**GIVEN DATA**

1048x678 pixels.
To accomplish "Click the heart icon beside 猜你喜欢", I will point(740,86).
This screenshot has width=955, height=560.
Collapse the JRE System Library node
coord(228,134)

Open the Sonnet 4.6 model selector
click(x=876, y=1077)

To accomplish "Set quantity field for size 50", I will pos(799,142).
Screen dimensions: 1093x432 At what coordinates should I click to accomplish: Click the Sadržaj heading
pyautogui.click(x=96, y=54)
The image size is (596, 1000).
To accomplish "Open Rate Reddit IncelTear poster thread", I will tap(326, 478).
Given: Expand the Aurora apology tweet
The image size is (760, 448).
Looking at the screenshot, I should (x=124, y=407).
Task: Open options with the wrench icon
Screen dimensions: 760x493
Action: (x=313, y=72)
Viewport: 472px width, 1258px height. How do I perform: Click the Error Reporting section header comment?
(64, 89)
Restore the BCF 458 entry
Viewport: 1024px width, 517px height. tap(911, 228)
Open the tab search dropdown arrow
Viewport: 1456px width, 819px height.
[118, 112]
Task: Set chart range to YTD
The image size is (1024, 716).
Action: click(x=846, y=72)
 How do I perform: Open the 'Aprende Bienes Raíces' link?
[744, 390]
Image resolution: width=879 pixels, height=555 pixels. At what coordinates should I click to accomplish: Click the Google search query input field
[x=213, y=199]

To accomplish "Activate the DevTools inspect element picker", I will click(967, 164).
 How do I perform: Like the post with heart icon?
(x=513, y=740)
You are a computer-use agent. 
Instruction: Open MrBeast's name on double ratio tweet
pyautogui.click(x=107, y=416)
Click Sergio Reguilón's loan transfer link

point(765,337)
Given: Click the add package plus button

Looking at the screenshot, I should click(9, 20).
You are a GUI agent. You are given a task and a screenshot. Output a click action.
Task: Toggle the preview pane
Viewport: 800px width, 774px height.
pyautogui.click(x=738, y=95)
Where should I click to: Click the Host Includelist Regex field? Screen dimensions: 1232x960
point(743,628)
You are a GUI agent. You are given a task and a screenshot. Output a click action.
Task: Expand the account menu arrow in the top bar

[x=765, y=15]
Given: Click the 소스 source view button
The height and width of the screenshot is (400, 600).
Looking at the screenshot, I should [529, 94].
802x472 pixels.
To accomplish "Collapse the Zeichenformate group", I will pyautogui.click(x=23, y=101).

**DIRECTIONS FOR THIS TASK**
Reproduce the entire listing above line for line, with every character left unchanged.

**RESPONSE TO THE TASK**
1048x678 pixels.
To accomplish "Click the heart icon beside 猜你喜欢", I will point(740,86).
This screenshot has width=955, height=560.
Collapse the JRE System Library node
coord(228,134)

Open the Sonnet 4.6 model selector
click(x=876, y=1077)

To accomplish "Set quantity field for size 50", I will pos(799,142).
Screen dimensions: 1093x432 At what coordinates should I click to accomplish: Click the Sadržaj heading
pyautogui.click(x=96, y=54)
The image size is (596, 1000).
To accomplish "Open Rate Reddit IncelTear poster thread", I will tap(326, 478).
Given: Expand the Aurora apology tweet
The image size is (760, 448).
Looking at the screenshot, I should (x=124, y=407).
Task: Open options with the wrench icon
Screen dimensions: 760x493
Action: (x=313, y=72)
Viewport: 472px width, 1258px height. How do I perform: Click the Error Reporting section header comment?
(64, 89)
Restore the BCF 458 entry
Viewport: 1024px width, 517px height. tap(911, 228)
Open the tab search dropdown arrow
Viewport: 1456px width, 819px height.
[118, 112]
Task: Set chart range to YTD
The image size is (1024, 716).
Action: click(x=846, y=72)
 How do I perform: Open the 'Aprende Bienes Raíces' link?
[744, 390]
Image resolution: width=879 pixels, height=555 pixels. At what coordinates should I click to accomplish: Click the Google search query input field
[x=213, y=199]

To accomplish "Activate the DevTools inspect element picker", I will click(967, 164).
 How do I perform: Like the post with heart icon?
(x=513, y=740)
You are a computer-use agent. 
Instruction: Open MrBeast's name on double ratio tweet
pyautogui.click(x=107, y=416)
Click Sergio Reguilón's loan transfer link

point(765,337)
Given: Click the add package plus button

Looking at the screenshot, I should click(9, 20).
You are a GUI agent. You are given a task and a screenshot. Output a click action.
Task: Toggle the preview pane
Viewport: 800px width, 774px height.
pyautogui.click(x=738, y=95)
Where should I click to: Click the Host Includelist Regex field? Screen dimensions: 1232x960
point(743,628)
You are a GUI agent. You are given a task and a screenshot. Output a click action.
Task: Expand the account menu arrow in the top bar

[x=765, y=15]
Given: Click the 소스 source view button
The height and width of the screenshot is (400, 600).
Looking at the screenshot, I should [529, 94].
802x472 pixels.
To accomplish "Collapse the Zeichenformate group", I will pyautogui.click(x=23, y=101).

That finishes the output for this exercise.